For best results if you have the time, learn about the permissions system up front. You want to create groups that have access to schemas or tables and add/remove users from groups to control what they can do. Once you have that going it becomes pretty easy to manage.
In addition to the other responses, here are some suggestions for improving schema performance.
First: Automatic compression encodings using COPY command
Improve the performance of Amazon Redshift using the COPY command. It will get data into Redshift database. The COPY command is clever enough. It automatically chooses the most appropriate encoding settings for the data it uploads. You don’t have to think about it. However, it does so only for the first data upload into an empty table.
So, make sure to use a significant data set while uploading data for the first time, which Redshift can assess to set the column encodings in the best way.
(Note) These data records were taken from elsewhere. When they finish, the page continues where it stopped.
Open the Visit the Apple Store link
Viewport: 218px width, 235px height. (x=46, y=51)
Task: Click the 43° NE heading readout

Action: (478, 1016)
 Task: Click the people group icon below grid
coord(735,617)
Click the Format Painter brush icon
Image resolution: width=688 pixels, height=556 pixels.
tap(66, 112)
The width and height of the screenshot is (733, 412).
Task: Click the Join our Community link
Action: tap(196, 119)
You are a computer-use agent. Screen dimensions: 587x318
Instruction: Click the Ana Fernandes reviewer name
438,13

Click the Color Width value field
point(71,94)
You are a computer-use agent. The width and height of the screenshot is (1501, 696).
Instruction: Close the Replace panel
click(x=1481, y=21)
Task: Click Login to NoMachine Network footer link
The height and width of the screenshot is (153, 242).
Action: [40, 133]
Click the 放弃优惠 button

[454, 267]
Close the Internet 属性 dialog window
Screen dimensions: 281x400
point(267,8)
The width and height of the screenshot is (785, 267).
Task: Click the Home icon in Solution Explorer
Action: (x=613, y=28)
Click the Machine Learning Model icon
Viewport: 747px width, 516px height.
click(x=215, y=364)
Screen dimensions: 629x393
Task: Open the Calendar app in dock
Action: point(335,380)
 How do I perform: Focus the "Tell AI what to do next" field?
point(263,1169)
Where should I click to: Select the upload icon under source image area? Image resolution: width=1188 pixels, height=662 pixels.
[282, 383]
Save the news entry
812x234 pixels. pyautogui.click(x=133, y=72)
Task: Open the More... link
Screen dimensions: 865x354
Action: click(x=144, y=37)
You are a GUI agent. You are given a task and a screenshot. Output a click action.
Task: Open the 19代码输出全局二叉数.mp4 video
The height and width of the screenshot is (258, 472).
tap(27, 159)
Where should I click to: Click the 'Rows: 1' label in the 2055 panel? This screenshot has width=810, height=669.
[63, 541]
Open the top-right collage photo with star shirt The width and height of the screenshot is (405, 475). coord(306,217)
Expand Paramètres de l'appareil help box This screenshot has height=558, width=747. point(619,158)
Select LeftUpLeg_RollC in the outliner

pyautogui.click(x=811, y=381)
Uploading a few lines of test data will confuse Redshift to know how best to optimize the compression to handle the real workload.
Second: Use Best Distribution Style and Key
Distribution-style decides how data is distributed across the nodes. Applying a distribution style at table level tells Redshift how you want to distribute the table and the key. So, how you specify distribution style is important for good query performance with Redshift. The style you choose may affect requirements for data storage and cluster. It also affects the time taken by the COPY command to execute.
I recommend setting the distribution style to all tables with a smaller dimension. For large dimension, distribute both the dimension and associated fact on their join column. To optimize the second large dimension, take the storage-hit and distribute ALL. You can even design the dimension columns into the fact.
Third: Use the Best Sort Key
A Redshift database maintains data in a table with an arrangement of a sort-key-column if specified. Since it’s sorted in each partition; each cluster node upholds its partition in predefined order. (While designing your Redshift schema, also consider the impact on your budget. Redshift is priced by amount of stored data and by the number of nodes.)
Sort key optimizes Amazon Redshift performance significantly. You can do it in many ways. First, use data filtering. If where-clause filters on a sort-key-column, it skips the entire data blocks. It’s because Redshift saves data in blocks. Each block header records the minimum and maximum sort key value. Filter outside of that range, the entire block may get skipped.
Alternatively, when joining two tables, sorted on their joint keys, the data is read in matching order. Also, you can merge-join without separate sort-steps. Joining large dimension to a large fact table will be easy with this method because neither will fit into a hash table.